A motorable road leads up to a giant rock that stretch out like the roof of a stadium. The forest was quiet except for the renting of songbirds. After a good 45 minute-walk up from the beautiful forest, I reached the peak. It was a sharp contrast to the beautiful forest. The rocky mountain peak ends bluntly into a sharp cliff as if someone had chopped off the head. There is the green forest on one side and the steep rocky cliff with yellow grasses on the other. But it gives a good view of the surrounding hills. Steps are built along the edge of the hill for easier climbing.

Apart from the peak with the viewing tower, there's also a white bench overlooking the sunset and the mountains. From here the forest looked pristine. The Reiek village looked surrounded by a sea of green forest. Strong winds blew from the cliff and ruffled the golden grasses. From here, you could see the quiet city of Aizawl.

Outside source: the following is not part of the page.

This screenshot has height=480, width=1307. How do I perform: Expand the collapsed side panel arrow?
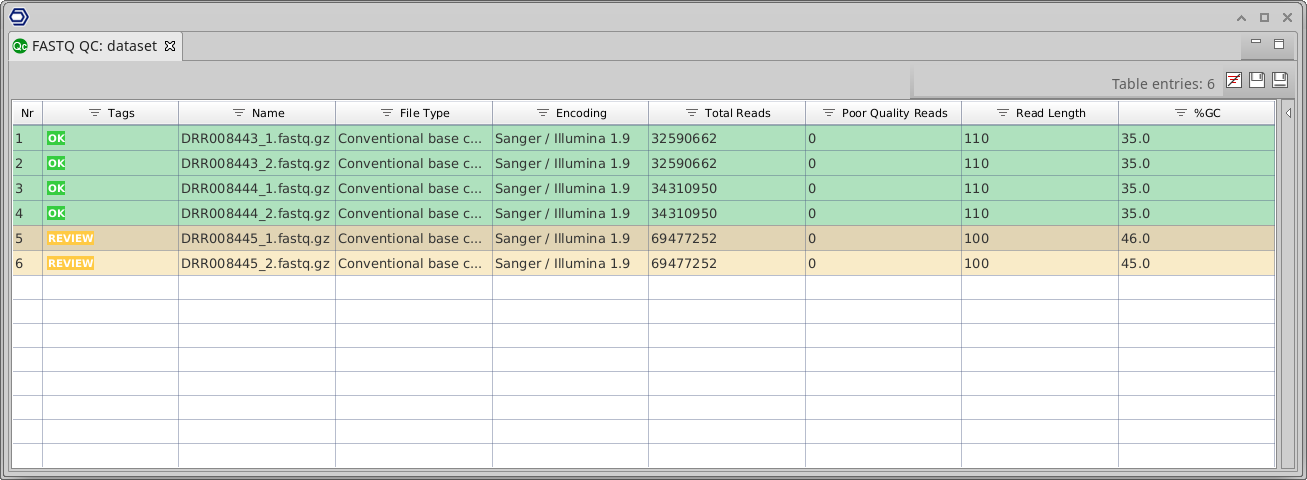point(1288,113)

Like most interesting places, there's a folklore associated with Reiek Hill. According to the folklore Van Indona or War of the Heavens was fought here. The spirit of Reiek Hill was goddess Khawluahlali. She had a daughter named Ngaiteii, who was beautiful. The goddess ruled the place and her subjects and lived happily until the demon spirit of Tlawng River interfered to flow southwards through the Reiek Hill and Lungdar. Goddess Khawluahlali wouldn't allow and since she was superior, the demon of Tlawng River conceded defeat. While goddess  Khawluahlali and her subjects were busy celebrating the demon spirits of Chhawripial Tlang located on the west of Reiek mounted a surprise attack.

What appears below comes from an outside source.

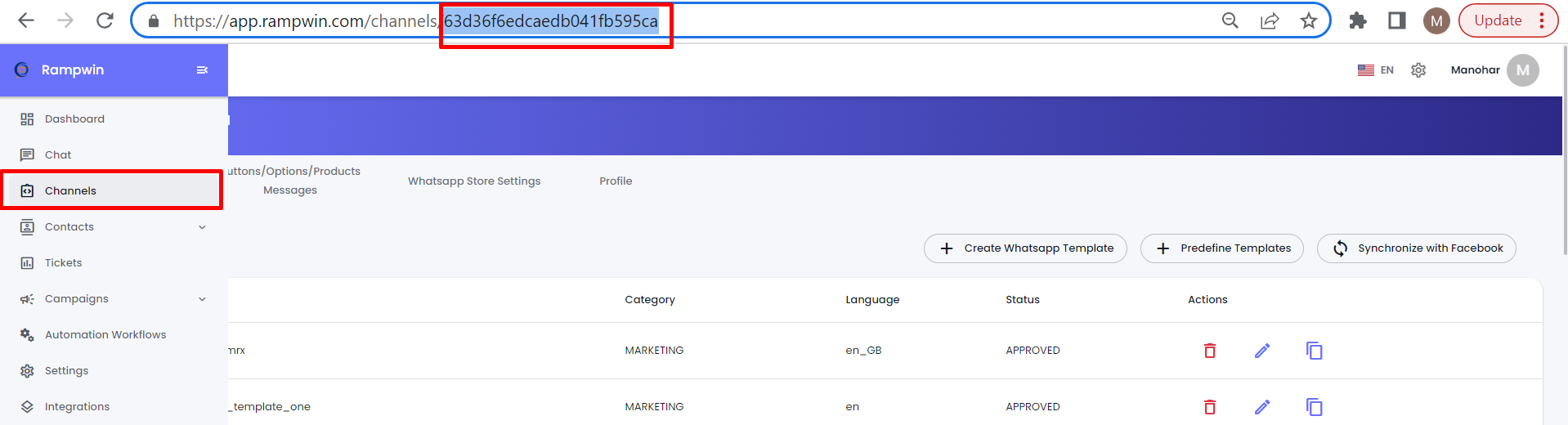Duplicate the first template using copy icon
This screenshot has width=1568, height=425.
[x=1314, y=351]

The Reiek spirits transformed themselves into falcons and a fierce battle was fought in the air. The Reiek spirits triumphed upon the aggressors but their joy was marred by the death of Khawluahlali's daughter, Ngaiteii. The goddess went into mourning. She would sit on the rock protruding at the peak, facing the sunset and reminiscing her daughter. Every place in the hill is steeped in myth and dented with folklore.

How to Reach Reiek:

There are taxis going daily to Reiek from Khatla. The last taxi leaves at 12 noon. Ask the locals for direction.

Where to Stay:The Reik Tourist Resort at the base of the hill and just above the Reiek village is a beautiful place, worth visiting for itself. Room charges begins from Rs.500 onwards.

Other Tourist Attractions:

-A Typical Mizo Village near the tourist resort.

-Anthurium Fest organized annually at Reiek, every 2nd weekend of September.